**SELECTED PASSAGE:**
Hindus who constitute an overwhelming majority in
India have an obligation to display a great sense of
responsibility at this time of national crisis. Let
it be mentioned that Mumbai blasts is an
international tragedy caused by global terrorists (we
will soon go to who are the people that are the
terrorists and who fund them, and for what cause
etc). It is definitely not an occasion to play
communal political opportunism. ALL words and actions
and thoughts and indications, discriminations and
prejudices against Muslim population MUST STOP in
India. And blame games against Pakistan and Indian
Muslims must end and the peace process must resume as
scheduled. This is the least we can do to ensure that
India has not yet turned a mad militarist (Although
the reality is it is. Although since it’s not North
Korea and since it is an ally of USA, India was not
declared a terrorist country of the world even after
its missile tests last week).

**STATED PROBLEM A:**
Can you write out the item-finding rows word for word, starting at the first row and stopping after the line that contains "click(x=201, y=11)"?

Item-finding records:

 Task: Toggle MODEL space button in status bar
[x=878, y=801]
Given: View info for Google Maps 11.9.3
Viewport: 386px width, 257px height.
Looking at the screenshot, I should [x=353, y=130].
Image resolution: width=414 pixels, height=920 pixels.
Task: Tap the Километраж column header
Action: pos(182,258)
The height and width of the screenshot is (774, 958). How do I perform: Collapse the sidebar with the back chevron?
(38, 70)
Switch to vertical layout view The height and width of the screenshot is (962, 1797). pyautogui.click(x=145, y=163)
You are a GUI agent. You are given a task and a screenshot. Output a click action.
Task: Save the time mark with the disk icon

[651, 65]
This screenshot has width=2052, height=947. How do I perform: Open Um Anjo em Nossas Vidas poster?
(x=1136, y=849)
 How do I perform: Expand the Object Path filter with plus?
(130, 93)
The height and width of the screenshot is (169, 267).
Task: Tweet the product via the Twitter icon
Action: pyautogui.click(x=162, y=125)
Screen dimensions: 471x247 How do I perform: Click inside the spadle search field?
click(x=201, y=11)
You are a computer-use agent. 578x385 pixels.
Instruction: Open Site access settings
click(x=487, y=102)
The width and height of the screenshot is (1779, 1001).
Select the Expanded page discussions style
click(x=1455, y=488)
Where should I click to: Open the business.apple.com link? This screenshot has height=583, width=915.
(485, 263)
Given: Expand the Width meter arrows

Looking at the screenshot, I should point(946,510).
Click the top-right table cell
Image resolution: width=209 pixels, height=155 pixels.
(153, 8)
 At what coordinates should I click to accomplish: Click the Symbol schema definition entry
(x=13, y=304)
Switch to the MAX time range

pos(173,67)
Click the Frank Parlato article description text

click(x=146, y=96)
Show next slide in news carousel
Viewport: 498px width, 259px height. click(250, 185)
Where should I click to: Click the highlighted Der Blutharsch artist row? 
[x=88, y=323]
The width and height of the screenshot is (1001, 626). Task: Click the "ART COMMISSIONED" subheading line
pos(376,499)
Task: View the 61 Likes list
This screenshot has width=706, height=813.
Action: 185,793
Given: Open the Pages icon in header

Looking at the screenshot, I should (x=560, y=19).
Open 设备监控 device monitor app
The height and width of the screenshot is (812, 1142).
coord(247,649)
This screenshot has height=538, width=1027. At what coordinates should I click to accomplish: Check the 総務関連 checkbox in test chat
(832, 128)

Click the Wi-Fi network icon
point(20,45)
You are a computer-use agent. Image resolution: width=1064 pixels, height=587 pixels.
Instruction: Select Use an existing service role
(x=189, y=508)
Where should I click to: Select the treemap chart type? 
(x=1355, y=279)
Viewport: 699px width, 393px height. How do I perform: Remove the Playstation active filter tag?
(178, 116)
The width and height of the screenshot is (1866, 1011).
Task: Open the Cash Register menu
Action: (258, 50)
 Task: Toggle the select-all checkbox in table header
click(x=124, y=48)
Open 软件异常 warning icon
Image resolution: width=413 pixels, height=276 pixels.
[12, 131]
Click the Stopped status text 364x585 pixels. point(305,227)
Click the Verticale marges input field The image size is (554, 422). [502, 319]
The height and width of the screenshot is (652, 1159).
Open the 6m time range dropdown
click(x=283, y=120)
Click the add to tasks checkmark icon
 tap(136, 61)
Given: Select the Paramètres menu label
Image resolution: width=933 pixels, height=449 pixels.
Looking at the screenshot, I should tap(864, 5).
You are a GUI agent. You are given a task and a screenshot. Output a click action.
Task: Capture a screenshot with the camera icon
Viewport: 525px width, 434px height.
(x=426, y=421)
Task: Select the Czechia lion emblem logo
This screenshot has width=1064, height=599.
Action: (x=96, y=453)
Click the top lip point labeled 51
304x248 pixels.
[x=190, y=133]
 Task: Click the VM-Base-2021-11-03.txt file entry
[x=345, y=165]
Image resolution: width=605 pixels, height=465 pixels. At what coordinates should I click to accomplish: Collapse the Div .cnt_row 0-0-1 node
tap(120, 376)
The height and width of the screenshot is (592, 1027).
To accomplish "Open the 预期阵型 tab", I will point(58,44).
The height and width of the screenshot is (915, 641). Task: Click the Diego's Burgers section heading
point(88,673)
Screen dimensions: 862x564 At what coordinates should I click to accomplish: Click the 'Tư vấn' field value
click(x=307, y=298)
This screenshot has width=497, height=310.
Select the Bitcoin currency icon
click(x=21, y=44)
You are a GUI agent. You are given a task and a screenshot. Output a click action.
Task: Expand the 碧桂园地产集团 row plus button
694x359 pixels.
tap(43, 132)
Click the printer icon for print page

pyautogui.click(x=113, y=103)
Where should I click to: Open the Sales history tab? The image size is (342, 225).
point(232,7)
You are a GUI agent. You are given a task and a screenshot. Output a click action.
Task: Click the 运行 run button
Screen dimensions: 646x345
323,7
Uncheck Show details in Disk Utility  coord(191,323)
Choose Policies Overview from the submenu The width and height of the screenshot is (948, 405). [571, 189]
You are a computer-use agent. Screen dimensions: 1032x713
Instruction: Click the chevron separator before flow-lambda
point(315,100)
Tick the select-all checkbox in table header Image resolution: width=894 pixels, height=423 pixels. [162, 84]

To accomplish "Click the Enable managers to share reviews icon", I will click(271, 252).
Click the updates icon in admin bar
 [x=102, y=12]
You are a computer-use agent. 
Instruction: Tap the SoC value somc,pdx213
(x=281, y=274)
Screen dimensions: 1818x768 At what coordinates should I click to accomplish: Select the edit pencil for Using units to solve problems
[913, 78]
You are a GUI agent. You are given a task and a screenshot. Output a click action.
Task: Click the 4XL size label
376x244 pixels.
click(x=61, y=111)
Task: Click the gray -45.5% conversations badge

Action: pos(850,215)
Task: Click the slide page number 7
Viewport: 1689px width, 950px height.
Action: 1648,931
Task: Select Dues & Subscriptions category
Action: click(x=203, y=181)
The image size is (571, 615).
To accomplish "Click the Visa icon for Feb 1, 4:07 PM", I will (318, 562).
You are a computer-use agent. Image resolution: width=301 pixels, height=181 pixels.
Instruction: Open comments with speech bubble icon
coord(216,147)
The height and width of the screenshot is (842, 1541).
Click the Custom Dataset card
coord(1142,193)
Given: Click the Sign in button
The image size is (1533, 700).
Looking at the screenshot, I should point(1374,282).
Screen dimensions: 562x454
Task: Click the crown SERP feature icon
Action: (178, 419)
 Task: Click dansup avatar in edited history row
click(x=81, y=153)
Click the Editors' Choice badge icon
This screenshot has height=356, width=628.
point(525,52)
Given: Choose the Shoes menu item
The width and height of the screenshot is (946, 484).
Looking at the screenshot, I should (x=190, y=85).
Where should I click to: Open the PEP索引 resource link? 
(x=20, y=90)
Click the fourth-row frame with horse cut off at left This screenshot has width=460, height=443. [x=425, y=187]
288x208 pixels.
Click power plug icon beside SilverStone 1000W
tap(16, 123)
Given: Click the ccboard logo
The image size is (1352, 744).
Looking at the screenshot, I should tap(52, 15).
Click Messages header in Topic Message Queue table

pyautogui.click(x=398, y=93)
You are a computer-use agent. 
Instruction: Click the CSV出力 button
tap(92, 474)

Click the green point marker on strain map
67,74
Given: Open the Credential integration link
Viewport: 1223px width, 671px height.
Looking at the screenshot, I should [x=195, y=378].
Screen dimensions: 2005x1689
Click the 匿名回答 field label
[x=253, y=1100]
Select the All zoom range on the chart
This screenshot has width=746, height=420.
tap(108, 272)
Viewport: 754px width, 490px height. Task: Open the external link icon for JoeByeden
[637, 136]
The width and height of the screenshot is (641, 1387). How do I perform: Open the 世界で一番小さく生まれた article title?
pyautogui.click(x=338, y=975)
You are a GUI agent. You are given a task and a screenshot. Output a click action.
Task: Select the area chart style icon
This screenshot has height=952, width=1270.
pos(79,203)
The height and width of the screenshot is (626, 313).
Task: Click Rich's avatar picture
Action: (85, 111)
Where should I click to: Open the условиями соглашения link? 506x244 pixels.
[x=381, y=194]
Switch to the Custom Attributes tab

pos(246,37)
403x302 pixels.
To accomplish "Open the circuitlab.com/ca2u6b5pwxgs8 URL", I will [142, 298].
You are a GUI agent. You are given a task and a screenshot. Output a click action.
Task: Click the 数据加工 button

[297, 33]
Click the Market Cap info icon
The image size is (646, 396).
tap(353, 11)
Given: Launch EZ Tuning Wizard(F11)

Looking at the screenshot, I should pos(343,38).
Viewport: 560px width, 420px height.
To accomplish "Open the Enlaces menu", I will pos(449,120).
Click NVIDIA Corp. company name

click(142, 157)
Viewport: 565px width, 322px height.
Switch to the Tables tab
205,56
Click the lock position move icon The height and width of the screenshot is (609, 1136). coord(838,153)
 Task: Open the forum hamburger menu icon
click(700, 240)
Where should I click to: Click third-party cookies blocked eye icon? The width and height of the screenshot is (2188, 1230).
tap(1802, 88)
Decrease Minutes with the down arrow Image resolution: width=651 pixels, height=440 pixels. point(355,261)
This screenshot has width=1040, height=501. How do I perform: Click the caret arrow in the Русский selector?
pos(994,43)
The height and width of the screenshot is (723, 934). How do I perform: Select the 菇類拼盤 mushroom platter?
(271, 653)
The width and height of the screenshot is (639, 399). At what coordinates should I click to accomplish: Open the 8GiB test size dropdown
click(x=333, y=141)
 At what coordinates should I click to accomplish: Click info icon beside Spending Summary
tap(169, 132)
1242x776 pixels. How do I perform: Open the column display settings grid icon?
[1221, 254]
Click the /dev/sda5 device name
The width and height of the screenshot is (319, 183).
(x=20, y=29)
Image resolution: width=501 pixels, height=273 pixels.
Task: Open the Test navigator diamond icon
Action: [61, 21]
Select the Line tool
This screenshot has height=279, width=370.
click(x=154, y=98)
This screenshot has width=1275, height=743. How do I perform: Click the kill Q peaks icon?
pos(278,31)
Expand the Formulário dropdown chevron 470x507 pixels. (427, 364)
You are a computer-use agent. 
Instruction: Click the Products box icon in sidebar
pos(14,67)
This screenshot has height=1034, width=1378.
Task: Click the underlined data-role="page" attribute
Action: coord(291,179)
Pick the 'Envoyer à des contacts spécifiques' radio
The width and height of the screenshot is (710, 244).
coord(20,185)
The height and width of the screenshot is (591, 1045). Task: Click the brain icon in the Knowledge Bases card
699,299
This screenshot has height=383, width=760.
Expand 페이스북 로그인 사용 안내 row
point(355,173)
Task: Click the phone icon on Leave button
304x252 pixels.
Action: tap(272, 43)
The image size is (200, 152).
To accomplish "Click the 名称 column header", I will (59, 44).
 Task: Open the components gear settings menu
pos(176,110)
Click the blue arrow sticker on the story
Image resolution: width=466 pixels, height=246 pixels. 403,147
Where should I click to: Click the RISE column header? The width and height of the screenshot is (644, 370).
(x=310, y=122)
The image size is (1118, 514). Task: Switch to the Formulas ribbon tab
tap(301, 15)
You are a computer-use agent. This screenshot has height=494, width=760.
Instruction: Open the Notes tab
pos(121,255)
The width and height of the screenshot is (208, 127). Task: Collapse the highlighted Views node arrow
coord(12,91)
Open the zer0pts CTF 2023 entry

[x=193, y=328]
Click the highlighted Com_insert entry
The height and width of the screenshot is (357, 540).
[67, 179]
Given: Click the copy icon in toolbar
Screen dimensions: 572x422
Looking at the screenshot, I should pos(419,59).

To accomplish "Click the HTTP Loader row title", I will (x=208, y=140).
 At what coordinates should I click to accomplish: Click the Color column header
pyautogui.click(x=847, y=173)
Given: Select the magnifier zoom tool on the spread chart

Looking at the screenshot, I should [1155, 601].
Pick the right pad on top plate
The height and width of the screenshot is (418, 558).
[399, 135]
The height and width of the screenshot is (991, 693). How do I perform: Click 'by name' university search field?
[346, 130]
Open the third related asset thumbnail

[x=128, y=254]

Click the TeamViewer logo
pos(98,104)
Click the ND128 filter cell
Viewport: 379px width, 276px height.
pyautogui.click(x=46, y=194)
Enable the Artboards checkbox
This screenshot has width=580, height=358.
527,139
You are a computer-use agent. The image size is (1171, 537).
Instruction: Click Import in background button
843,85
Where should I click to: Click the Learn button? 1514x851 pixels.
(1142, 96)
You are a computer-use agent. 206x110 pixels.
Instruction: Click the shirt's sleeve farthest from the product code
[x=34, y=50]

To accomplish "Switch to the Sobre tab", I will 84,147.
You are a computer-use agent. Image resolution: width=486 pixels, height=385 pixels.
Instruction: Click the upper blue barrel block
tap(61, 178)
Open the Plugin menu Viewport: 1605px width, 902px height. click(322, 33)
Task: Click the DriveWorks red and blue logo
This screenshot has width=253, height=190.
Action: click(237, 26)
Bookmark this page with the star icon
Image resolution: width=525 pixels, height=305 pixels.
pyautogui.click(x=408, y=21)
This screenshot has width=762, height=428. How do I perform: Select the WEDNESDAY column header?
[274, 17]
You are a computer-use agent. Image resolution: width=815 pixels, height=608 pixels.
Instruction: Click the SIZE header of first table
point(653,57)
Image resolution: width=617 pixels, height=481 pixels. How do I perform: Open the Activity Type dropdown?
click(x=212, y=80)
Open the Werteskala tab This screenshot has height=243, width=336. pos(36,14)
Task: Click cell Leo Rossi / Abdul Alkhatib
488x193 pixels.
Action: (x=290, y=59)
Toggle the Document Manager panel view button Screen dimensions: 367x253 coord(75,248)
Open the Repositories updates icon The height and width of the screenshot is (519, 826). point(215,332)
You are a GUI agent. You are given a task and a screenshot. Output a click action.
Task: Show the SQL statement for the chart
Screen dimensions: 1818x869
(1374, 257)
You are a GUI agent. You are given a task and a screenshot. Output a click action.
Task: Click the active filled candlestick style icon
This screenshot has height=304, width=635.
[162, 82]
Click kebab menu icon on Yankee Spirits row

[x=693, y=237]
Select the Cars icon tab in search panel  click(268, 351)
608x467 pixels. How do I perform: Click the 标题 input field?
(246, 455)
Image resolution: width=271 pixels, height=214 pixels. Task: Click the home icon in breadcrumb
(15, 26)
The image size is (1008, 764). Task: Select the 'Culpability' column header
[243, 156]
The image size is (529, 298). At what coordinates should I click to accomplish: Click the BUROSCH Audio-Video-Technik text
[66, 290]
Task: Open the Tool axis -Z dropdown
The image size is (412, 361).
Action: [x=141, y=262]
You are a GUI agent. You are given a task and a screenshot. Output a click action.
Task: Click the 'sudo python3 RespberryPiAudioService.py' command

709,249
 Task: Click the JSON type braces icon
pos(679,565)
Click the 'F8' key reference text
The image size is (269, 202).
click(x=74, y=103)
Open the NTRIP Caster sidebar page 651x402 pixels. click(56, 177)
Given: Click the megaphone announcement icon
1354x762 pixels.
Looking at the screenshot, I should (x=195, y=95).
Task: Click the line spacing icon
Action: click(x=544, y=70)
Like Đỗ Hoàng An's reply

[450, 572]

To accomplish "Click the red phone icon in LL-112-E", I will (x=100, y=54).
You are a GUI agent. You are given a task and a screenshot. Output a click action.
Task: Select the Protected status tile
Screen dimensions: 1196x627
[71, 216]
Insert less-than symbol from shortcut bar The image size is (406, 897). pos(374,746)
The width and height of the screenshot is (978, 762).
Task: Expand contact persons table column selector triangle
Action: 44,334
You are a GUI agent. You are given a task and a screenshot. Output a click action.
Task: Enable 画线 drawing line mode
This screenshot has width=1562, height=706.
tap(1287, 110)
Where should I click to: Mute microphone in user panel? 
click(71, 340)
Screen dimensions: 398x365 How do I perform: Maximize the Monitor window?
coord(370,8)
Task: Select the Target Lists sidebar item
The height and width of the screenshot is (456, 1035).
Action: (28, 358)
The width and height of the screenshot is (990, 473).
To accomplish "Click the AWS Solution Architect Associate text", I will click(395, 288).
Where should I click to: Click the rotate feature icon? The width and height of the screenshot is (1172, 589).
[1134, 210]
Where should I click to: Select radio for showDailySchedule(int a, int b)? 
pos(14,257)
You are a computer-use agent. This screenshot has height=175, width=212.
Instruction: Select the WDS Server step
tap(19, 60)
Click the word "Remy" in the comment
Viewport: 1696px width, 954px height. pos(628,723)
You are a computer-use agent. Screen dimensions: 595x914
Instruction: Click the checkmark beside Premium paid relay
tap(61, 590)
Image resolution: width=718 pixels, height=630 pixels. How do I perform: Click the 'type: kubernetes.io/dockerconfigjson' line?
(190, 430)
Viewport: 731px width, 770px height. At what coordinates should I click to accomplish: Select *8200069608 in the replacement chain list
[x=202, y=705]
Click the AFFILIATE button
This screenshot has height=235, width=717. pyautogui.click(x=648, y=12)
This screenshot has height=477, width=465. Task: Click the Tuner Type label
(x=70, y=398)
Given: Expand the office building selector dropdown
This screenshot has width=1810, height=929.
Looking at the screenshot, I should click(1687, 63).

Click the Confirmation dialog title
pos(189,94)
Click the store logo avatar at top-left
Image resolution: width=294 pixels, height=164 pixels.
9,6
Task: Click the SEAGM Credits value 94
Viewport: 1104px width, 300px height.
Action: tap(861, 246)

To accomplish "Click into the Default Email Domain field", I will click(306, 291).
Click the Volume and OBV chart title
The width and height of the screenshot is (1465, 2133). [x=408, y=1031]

**STATED PROBLEM B:**
In the passage on the Mumbai blasts, why was India not declared a terrorist country after its missile tests?

**WRITTEN REPLY A:**
 Task: Toggle MODEL space button in status bar
[x=878, y=801]
Given: View info for Google Maps 11.9.3
Viewport: 386px width, 257px height.
Looking at the screenshot, I should [x=353, y=130].
Image resolution: width=414 pixels, height=920 pixels.
Task: Tap the Километраж column header
Action: pos(182,258)
The height and width of the screenshot is (774, 958). How do I perform: Collapse the sidebar with the back chevron?
(38, 70)
Switch to vertical layout view The height and width of the screenshot is (962, 1797). pyautogui.click(x=145, y=163)
You are a GUI agent. You are given a task and a screenshot. Output a click action.
Task: Save the time mark with the disk icon

[651, 65]
This screenshot has width=2052, height=947. How do I perform: Open Um Anjo em Nossas Vidas poster?
(x=1136, y=849)
 How do I perform: Expand the Object Path filter with plus?
(130, 93)
The height and width of the screenshot is (169, 267).
Task: Tweet the product via the Twitter icon
Action: pyautogui.click(x=162, y=125)
Screen dimensions: 471x247 How do I perform: Click inside the spadle search field?
click(x=201, y=11)

**WRITTEN REPLY B:**
According to the passage, India was not declared a terrorist country because it is not North Korea and because it is an ally of the USA.